Extracted records
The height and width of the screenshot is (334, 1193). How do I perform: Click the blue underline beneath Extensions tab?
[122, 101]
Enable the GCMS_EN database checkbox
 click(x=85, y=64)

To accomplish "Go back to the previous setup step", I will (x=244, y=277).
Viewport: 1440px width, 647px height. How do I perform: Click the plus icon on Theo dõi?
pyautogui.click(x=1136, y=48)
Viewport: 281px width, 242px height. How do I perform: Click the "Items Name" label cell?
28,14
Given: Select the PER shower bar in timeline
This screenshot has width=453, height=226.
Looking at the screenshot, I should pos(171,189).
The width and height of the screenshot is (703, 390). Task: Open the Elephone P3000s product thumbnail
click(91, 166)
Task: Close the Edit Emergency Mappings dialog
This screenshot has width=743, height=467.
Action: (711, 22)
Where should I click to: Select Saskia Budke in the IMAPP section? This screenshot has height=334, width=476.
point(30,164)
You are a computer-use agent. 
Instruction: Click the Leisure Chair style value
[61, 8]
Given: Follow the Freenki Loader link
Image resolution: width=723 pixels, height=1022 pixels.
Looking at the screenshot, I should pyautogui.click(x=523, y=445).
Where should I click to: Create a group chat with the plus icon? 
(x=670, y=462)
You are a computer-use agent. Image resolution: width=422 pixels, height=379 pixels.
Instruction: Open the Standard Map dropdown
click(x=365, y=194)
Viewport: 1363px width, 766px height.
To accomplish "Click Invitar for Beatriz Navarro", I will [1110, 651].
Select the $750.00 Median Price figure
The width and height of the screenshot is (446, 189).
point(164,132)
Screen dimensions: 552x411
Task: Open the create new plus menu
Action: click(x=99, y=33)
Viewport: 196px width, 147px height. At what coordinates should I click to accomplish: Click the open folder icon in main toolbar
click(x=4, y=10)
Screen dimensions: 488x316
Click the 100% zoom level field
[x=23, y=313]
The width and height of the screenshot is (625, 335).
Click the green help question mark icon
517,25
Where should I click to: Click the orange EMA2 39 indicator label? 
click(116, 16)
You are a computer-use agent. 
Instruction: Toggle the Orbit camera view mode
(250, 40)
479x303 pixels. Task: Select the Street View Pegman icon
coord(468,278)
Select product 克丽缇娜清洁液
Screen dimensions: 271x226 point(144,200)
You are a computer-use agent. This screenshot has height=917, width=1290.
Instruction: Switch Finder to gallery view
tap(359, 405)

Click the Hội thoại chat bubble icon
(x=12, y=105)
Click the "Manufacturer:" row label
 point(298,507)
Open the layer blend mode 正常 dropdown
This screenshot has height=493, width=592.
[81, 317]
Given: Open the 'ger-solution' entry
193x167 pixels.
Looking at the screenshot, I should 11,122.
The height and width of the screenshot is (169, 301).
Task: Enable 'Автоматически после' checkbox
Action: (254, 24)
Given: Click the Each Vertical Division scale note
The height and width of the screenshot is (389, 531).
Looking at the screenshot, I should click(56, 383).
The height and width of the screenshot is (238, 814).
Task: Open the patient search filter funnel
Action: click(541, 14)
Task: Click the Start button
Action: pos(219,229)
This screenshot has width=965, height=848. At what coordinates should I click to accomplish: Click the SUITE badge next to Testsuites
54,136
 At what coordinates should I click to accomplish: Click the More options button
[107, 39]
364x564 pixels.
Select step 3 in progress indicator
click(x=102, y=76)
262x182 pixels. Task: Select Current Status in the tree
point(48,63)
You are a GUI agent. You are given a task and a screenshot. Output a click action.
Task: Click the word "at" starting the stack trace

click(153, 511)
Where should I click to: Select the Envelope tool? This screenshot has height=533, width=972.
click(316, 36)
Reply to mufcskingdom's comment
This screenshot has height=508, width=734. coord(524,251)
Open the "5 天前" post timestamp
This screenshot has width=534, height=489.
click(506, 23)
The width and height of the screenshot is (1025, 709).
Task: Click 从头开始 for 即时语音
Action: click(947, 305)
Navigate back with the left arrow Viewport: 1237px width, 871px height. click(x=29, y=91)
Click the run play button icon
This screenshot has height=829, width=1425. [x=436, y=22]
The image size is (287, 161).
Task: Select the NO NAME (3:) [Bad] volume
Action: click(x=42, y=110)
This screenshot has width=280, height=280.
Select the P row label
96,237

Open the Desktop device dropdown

TASK INSTRUCTIONS: Nothing in the data may be left out. Copy all of it exactly.

RESPONSE BELOW:
The height and width of the screenshot is (334, 1193). How do I perform: Click the blue underline beneath Extensions tab?
[122, 101]
Enable the GCMS_EN database checkbox
 click(x=85, y=64)

To accomplish "Go back to the previous setup step", I will (x=244, y=277).
Viewport: 1440px width, 647px height. How do I perform: Click the plus icon on Theo dõi?
pyautogui.click(x=1136, y=48)
Viewport: 281px width, 242px height. How do I perform: Click the "Items Name" label cell?
28,14
Given: Select the PER shower bar in timeline
This screenshot has width=453, height=226.
Looking at the screenshot, I should pos(171,189).
The width and height of the screenshot is (703, 390). Task: Open the Elephone P3000s product thumbnail
click(91, 166)
Task: Close the Edit Emergency Mappings dialog
This screenshot has width=743, height=467.
Action: (711, 22)
Where should I click to: Select Saskia Budke in the IMAPP section? This screenshot has height=334, width=476.
point(30,164)
You are a computer-use agent. 
Instruction: Click the Leisure Chair style value
[61, 8]
Given: Follow the Freenki Loader link
Image resolution: width=723 pixels, height=1022 pixels.
Looking at the screenshot, I should pyautogui.click(x=523, y=445).
Where should I click to: Create a group chat with the plus icon? 
(x=670, y=462)
You are a computer-use agent. Image resolution: width=422 pixels, height=379 pixels.
Instruction: Open the Standard Map dropdown
click(x=365, y=194)
Viewport: 1363px width, 766px height.
To accomplish "Click Invitar for Beatriz Navarro", I will [1110, 651].
Select the $750.00 Median Price figure
The width and height of the screenshot is (446, 189).
point(164,132)
Screen dimensions: 552x411
Task: Open the create new plus menu
Action: click(x=99, y=33)
Viewport: 196px width, 147px height. At what coordinates should I click to accomplish: Click the open folder icon in main toolbar
click(x=4, y=10)
Screen dimensions: 488x316
Click the 100% zoom level field
[x=23, y=313]
The width and height of the screenshot is (625, 335).
Click the green help question mark icon
517,25
Where should I click to: Click the orange EMA2 39 indicator label? 
click(116, 16)
You are a computer-use agent. 
Instruction: Toggle the Orbit camera view mode
(250, 40)
479x303 pixels. Task: Select the Street View Pegman icon
coord(468,278)
Select product 克丽缇娜清洁液
Screen dimensions: 271x226 point(144,200)
You are a computer-use agent. This screenshot has height=917, width=1290.
Instruction: Switch Finder to gallery view
tap(359, 405)

Click the Hội thoại chat bubble icon
(x=12, y=105)
Click the "Manufacturer:" row label
 point(298,507)
Open the layer blend mode 正常 dropdown
This screenshot has height=493, width=592.
[81, 317]
Given: Open the 'ger-solution' entry
193x167 pixels.
Looking at the screenshot, I should 11,122.
The height and width of the screenshot is (169, 301).
Task: Enable 'Автоматически после' checkbox
Action: (254, 24)
Given: Click the Each Vertical Division scale note
The height and width of the screenshot is (389, 531).
Looking at the screenshot, I should click(56, 383).
The height and width of the screenshot is (238, 814).
Task: Open the patient search filter funnel
Action: click(541, 14)
Task: Click the Start button
Action: pos(219,229)
This screenshot has width=965, height=848. At what coordinates should I click to accomplish: Click the SUITE badge next to Testsuites
54,136
 At what coordinates should I click to accomplish: Click the More options button
[107, 39]
364x564 pixels.
Select step 3 in progress indicator
click(x=102, y=76)
262x182 pixels. Task: Select Current Status in the tree
point(48,63)
You are a GUI agent. You are given a task and a screenshot. Output a click action.
Task: Click the word "at" starting the stack trace

click(153, 511)
Where should I click to: Select the Envelope tool? This screenshot has height=533, width=972.
click(316, 36)
Reply to mufcskingdom's comment
This screenshot has height=508, width=734. coord(524,251)
Open the "5 天前" post timestamp
This screenshot has width=534, height=489.
click(506, 23)
The width and height of the screenshot is (1025, 709).
Task: Click 从头开始 for 即时语音
Action: click(947, 305)
Navigate back with the left arrow Viewport: 1237px width, 871px height. click(x=29, y=91)
Click the run play button icon
This screenshot has height=829, width=1425. [x=436, y=22]
The image size is (287, 161).
Task: Select the NO NAME (3:) [Bad] volume
Action: click(x=42, y=110)
This screenshot has width=280, height=280.
Select the P row label
96,237

Open the Desktop device dropdown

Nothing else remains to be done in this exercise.